* Extracted records
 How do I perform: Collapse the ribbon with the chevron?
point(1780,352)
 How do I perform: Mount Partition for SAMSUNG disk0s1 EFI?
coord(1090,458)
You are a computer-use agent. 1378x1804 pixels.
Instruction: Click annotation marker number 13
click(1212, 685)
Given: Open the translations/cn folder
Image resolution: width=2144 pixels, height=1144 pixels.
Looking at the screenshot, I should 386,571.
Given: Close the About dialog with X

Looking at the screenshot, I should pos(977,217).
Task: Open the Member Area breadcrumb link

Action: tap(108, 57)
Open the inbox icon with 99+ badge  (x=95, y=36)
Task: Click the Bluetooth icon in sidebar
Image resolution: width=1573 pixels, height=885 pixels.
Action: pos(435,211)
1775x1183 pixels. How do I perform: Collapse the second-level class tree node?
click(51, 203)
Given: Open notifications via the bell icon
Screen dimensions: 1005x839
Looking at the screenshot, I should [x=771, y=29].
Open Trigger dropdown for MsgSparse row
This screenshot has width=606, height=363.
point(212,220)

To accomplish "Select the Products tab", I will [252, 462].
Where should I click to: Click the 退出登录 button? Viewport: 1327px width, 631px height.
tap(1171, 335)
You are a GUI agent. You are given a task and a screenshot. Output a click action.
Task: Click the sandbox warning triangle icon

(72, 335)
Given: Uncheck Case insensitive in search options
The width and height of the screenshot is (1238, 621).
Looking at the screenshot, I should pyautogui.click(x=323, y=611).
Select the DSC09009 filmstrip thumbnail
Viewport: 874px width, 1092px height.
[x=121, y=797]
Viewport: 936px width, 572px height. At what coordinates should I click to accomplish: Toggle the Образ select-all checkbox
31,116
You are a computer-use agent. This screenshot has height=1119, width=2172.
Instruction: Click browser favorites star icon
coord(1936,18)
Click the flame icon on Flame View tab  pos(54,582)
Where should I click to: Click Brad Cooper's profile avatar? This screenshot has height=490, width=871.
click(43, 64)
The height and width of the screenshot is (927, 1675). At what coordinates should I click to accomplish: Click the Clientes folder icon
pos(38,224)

* What is being asked
Including any blank lines, repeat the data exactly.

* Written response
 How do I perform: Collapse the ribbon with the chevron?
point(1780,352)
 How do I perform: Mount Partition for SAMSUNG disk0s1 EFI?
coord(1090,458)
You are a computer-use agent. 1378x1804 pixels.
Instruction: Click annotation marker number 13
click(1212, 685)
Given: Open the translations/cn folder
Image resolution: width=2144 pixels, height=1144 pixels.
Looking at the screenshot, I should 386,571.
Given: Close the About dialog with X

Looking at the screenshot, I should pos(977,217).
Task: Open the Member Area breadcrumb link

Action: tap(108, 57)
Open the inbox icon with 99+ badge  (x=95, y=36)
Task: Click the Bluetooth icon in sidebar
Image resolution: width=1573 pixels, height=885 pixels.
Action: pos(435,211)
1775x1183 pixels. How do I perform: Collapse the second-level class tree node?
click(51, 203)
Given: Open notifications via the bell icon
Screen dimensions: 1005x839
Looking at the screenshot, I should [x=771, y=29].
Open Trigger dropdown for MsgSparse row
This screenshot has width=606, height=363.
point(212,220)

To accomplish "Select the Products tab", I will [252, 462].
Where should I click to: Click the 退出登录 button? Viewport: 1327px width, 631px height.
tap(1171, 335)
You are a GUI agent. You are given a task and a screenshot. Output a click action.
Task: Click the sandbox warning triangle icon

(72, 335)
Given: Uncheck Case insensitive in search options
The width and height of the screenshot is (1238, 621).
Looking at the screenshot, I should pyautogui.click(x=323, y=611).
Select the DSC09009 filmstrip thumbnail
Viewport: 874px width, 1092px height.
[x=121, y=797]
Viewport: 936px width, 572px height. At what coordinates should I click to accomplish: Toggle the Образ select-all checkbox
31,116
You are a computer-use agent. This screenshot has height=1119, width=2172.
Instruction: Click browser favorites star icon
coord(1936,18)
Click the flame icon on Flame View tab  pos(54,582)
Where should I click to: Click Brad Cooper's profile avatar? This screenshot has height=490, width=871.
click(43, 64)
The height and width of the screenshot is (927, 1675). At what coordinates should I click to accomplish: Click the Clientes folder icon
pos(38,224)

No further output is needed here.